FUEGA helps identify warning signs to prevent gender-based violence, encourages reflection and discussion about the forms and systems of violence, and highlights the historical struggles of women against violence.
It is a group board game suitable for participants aged 12 and up. Players work in teams, moving pieces along an S-shaped path on the board, symbolizing Solidarity/Sisterhood. This path intersects with the letter P for Patriarchy, emphasizing that we still live in a patriarchal system and that unity and sisterhood are key to confronting it. The game involves advancing through various squares by guessing facts about historical figures, collectives, or events, identifying types of violence or concepts, acting out scenarios, and even collaborating across teams.

The process had its challenges.
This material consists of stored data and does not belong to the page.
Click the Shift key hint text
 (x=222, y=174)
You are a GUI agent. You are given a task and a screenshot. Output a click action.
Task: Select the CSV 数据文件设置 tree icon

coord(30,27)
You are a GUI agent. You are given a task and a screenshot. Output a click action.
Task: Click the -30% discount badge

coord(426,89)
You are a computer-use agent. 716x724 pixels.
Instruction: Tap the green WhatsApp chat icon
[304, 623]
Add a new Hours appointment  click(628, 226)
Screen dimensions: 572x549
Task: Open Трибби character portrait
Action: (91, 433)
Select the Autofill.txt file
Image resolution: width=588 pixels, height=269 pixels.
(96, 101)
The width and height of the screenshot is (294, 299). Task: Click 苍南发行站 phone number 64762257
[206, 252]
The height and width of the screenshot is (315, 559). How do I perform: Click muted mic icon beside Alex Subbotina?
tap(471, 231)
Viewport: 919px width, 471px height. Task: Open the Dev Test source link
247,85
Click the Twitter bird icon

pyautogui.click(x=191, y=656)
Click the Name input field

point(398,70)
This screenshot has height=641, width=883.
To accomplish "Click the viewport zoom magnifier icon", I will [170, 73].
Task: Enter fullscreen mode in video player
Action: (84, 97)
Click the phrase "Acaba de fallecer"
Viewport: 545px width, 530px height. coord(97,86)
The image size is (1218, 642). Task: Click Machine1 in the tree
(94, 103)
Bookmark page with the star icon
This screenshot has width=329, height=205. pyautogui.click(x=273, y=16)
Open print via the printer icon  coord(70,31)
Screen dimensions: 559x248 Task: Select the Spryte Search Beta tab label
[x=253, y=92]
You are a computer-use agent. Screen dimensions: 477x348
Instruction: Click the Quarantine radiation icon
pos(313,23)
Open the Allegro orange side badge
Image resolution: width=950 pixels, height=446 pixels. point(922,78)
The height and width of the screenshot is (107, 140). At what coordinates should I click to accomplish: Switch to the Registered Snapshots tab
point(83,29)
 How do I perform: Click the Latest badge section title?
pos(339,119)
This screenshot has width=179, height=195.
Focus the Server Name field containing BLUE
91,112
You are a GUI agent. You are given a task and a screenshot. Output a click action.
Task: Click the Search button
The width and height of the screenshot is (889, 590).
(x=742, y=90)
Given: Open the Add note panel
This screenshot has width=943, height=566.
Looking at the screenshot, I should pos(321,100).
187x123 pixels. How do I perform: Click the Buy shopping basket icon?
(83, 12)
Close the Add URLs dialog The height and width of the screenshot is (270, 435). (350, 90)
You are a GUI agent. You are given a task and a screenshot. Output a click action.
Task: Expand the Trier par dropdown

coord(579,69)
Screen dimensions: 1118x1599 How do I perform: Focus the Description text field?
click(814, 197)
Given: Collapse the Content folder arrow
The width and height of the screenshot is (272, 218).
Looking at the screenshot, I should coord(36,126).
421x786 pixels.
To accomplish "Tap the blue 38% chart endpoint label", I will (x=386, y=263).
Feminists of different ages and perspectives came together, and we didn’t always agree on everything. However, it was a rewarding exercise in reaching consensus through various playful methodologies and rigorous debate, from which we all learned. Time was not always on our side, but we managed to launch the game on a symbolic date that underscores the importance of this issue.
Now, we hope that FUEGA will continue to grow, that the pieces will be distributed far and wide, and that the game will spark meaningful conversations in diverse spaces to help prevent gender-based violence.

Diakonia's work for Gender Equality
Diakonia strives to achieve gender equality by focusing on women’s political participation, economic empowerment, the right to live a life free from violence, people’s right to make decisions about their own bodies, and everyone’s right to love whoever they want. We know both men and women need to believe in and work for this if lasting changes are to be realised. We also know that women’s rights organizations and LGBT organizations are the ones who drive gender equality forward. Therefore, a key role for Diakonia is to be a true ally to precisely such organizations.